* [Task prompt]
Would you copy the line that includes "The width and height of the screenshot is (1366, 768)." and every line that follows it, down to the last line of the listing below, exactly as they stand?

Segment Start: Extracted entries

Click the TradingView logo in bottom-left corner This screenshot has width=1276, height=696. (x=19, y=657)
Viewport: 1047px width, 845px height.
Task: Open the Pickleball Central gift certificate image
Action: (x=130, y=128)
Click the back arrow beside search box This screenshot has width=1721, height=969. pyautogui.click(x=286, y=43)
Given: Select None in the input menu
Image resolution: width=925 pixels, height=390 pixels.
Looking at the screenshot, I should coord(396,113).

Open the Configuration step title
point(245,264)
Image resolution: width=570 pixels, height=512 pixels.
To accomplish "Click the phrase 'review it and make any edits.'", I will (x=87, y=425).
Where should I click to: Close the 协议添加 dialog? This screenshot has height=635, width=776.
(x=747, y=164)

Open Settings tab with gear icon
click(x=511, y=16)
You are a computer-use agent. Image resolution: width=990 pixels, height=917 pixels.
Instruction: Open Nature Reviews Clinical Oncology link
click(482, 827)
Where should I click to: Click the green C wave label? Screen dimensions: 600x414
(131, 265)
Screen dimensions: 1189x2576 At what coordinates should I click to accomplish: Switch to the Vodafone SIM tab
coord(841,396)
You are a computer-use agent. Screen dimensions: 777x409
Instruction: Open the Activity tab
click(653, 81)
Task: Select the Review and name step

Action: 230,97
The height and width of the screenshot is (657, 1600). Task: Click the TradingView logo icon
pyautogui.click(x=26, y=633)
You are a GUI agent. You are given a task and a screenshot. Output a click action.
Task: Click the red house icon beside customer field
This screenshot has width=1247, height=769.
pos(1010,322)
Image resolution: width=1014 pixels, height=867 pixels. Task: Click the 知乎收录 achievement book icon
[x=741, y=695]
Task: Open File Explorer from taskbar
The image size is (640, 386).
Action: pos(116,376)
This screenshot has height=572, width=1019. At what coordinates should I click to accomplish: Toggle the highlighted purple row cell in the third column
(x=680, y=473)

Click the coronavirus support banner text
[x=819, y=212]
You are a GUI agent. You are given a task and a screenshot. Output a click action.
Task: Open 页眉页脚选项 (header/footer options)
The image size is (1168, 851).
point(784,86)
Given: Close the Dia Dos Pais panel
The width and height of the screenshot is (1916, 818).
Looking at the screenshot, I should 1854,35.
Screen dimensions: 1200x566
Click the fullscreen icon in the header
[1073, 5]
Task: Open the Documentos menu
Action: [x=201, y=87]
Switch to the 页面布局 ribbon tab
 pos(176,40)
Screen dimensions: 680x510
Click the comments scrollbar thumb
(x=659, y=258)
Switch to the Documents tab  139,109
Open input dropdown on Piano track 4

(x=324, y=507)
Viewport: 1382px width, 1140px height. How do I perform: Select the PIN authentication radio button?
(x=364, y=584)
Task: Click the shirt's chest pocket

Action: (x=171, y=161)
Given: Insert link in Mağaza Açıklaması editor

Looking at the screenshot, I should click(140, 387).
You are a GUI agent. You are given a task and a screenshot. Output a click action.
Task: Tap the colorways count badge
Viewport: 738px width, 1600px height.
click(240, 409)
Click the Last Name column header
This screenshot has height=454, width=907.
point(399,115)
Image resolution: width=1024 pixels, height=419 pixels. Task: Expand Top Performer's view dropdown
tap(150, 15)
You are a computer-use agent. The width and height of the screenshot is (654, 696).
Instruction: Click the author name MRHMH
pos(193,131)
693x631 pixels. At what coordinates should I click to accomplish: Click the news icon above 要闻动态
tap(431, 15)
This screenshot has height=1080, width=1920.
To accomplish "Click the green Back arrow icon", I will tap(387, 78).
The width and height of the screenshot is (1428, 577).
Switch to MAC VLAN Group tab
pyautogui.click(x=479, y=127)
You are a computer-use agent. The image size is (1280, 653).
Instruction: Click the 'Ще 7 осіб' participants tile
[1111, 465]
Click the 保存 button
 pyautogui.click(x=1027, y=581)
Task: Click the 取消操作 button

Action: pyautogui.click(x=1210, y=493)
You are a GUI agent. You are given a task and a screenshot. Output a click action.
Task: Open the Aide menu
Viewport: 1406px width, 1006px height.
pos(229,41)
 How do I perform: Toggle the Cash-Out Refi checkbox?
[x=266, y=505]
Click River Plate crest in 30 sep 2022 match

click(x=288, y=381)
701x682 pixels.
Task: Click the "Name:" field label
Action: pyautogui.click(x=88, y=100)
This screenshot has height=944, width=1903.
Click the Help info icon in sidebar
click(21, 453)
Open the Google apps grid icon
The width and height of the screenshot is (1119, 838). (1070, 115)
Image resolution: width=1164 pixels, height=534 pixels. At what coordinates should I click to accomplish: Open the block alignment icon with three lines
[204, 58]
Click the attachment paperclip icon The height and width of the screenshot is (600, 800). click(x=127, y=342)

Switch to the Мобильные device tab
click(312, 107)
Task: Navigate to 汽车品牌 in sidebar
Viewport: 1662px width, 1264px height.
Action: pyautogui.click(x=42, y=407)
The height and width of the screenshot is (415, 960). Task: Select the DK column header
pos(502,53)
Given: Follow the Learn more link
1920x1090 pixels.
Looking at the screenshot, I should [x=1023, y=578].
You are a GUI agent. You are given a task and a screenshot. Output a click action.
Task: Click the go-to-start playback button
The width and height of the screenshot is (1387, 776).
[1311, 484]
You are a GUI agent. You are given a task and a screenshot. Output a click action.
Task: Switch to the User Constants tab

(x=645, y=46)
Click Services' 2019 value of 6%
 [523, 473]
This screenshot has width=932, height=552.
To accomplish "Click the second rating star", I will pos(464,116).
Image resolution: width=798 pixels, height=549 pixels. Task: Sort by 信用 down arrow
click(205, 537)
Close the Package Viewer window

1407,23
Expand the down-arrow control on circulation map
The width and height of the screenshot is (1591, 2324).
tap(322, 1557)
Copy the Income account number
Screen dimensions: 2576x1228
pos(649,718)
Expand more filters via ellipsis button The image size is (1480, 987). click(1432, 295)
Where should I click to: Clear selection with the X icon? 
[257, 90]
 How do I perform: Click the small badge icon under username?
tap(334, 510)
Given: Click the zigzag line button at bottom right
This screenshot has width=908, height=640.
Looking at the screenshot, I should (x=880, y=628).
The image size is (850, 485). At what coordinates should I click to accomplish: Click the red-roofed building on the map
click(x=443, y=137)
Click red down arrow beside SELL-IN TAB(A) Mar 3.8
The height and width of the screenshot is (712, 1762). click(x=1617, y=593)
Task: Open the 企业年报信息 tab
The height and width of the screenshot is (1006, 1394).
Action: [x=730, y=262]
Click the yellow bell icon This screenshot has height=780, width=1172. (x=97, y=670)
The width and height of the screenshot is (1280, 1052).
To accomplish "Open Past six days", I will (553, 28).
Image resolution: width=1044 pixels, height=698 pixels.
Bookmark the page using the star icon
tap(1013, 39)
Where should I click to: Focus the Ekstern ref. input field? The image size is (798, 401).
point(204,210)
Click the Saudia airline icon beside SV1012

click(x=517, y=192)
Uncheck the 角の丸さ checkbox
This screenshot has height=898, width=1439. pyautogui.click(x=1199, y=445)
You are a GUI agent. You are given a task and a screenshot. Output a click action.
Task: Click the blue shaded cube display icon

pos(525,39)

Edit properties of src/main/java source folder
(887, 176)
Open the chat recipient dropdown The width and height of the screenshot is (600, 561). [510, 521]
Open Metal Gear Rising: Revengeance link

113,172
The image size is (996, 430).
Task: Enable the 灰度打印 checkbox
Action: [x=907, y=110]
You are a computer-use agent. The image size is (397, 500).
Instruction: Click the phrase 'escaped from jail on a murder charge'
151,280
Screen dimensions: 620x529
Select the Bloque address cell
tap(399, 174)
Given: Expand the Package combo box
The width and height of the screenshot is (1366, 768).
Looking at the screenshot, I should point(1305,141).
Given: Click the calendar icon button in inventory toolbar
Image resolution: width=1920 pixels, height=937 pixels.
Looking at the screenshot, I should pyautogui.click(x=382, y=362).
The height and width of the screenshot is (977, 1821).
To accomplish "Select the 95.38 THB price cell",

Segment End: Extracted entries

* [Result of the task]
The width and height of the screenshot is (1366, 768).
Looking at the screenshot, I should point(1305,141).
Given: Click the calendar icon button in inventory toolbar
Image resolution: width=1920 pixels, height=937 pixels.
Looking at the screenshot, I should pyautogui.click(x=382, y=362).
The height and width of the screenshot is (977, 1821).
To accomplish "Select the 95.38 THB price cell",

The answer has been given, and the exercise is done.